Co-founder of law firm at center of 'Panama Papers' leak defends its practices

One of the founders of the law firm at the center of the “Panama Papers” leak of secret documents on Wednesday defended his firm, Mossack Fonseca, and said that he expected few changes to his business model despite world-wide scrutiny.

In his first in-depth interview since reports of the leaked documents were published, Jürgen Mossack said his firm did nothing wrong by selling some 240,000 shell companies registered in low- or no-tax territories around the world.

The law firm, he said, works through intermediaries and can’t keep track of how the offshore entities that it sells are used.

“We’re not going to stop the services and go plant bananas or something,” the 68-year-old Mossack said. “People do make mistakes. So do we, and so does our compliance department. But that is not the norm.”

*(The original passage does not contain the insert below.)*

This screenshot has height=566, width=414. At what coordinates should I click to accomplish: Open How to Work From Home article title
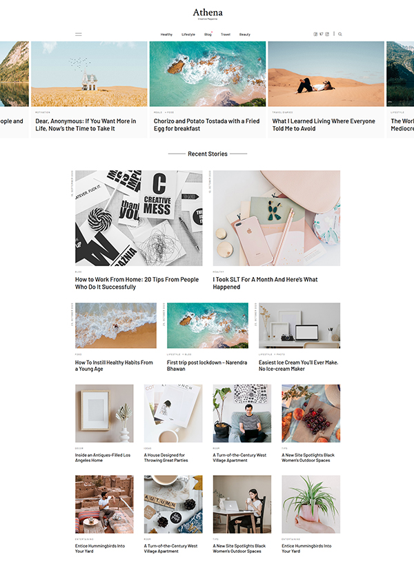point(137,283)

Mossack spoke just days after a group of 400 journalists from dozens of countries simultaneously released stories based on leaked documents from the firm that showed how the company created dummy companies and offshore accounts where the rich and powerful could secretly park their money.

Documents obtained by the group, the International Consortium of Investigative Journalists, showed that the firm’s clients included relatives from the high reaches of China’s government to associates of Russian President Vladimir Putin to the money man for Syrian dictator Bashar al-Assad.